Barring sponsorship and donations where would $300,000 to cover $1000 per game laundry bills, $800 boots, meals and transportation costs have normally come from? The answer is these costs would have been invisibly borne, as in the recent past, by being distributed among the community, parents and well-wishers.

My first point here is to highlight the type and value of resources that one usually takes for granted in a community and to draw attention to the fact that while other school communities may not be able to raise the same kinds of funds their respective communities nevertheless contribute directly to their representatives. In such cases the team indeed comes to represent the community from which the players come.

My second point is that competitive football in schools, unlike most other after-school curricular activities is far from a free activity. As in other areas of life where market values predominate, those who can pay can play. I am sure others blanch at these costs for a single activity in a school. As the email wisely suggests at one point, a washing machine and dryer would be a better investment for the school community than $30,000 in laundry bills! In helping football to find a sustainable place in the school's curriculum, more of that sort of reasoning is necessary.

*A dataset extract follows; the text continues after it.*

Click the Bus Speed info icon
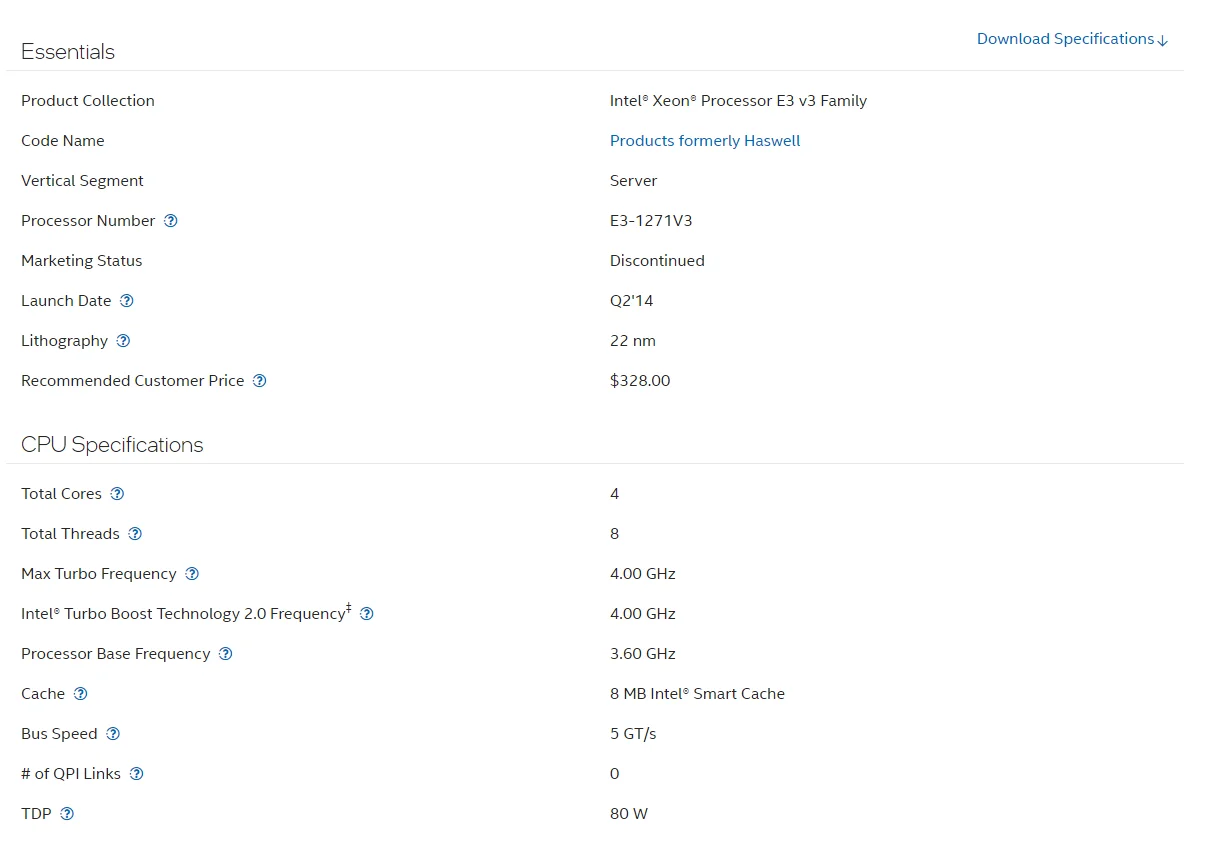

Those who have been reading between the lines will see my thinly veiled allusions to events at the national level-where football cannot escape politics and politics is treated like a football by those who are ruining our society and institutions. Many of whom, having passed through the same types of schools enacting this pedagogy have learnt the lessons of football as policy on and off the field.

Indeed part of my moral outrage and reason for this lengthy response are the similarities and grim resonances I find between the email request by the past students association, statements by the principal and our PM and his companions. I find intolerable those pecuniary truths which exaggerate accomplishment, defy evidence, confuse correlations with causation and seek justification for personal ambition and monomaniacal monument at the expense of individual lives, sustainability and security. School is often championed as being a microcosm of society. Our national culture nests in schools and the similarities between the current climates in school and in political life at the national level ought to trouble us greatly.

I implore educators of all schools now, not just Catholic colleges, to consider my previous advice to work ceaselessly to, "create schools and curricula that are of the community, not merely in the community, or worse, that live on and off, and contribute only waste for life in the community; and to compete to outdo each other in responsibility, goodness, imagination, virtue and generosity to one another."

Football as school policy as historically and currently enacted is not the route. Indeed, there has been for far too long an unholy alliance among greed, ungraciousness, irresponsibility, aconsequentality, and a false sense of entitlement surrounding success at the expense of others which I do not believe would find favour with serious educational philosophies including those of the religious Founders of many of these institutions.

I wish my college team any and all deserved successes. However, if my alma mater should happen to win this year I wonder what they will find it necessary to spend to keep on winning. How much will they ask for in next year's email or the year after that? Half-a-million dollars - When will it be too much? What will be the cost? I like meh school and I like meh football but this nonsense have to stop!

- Steven Khan is a PhD student at the University of British Columbia in Education.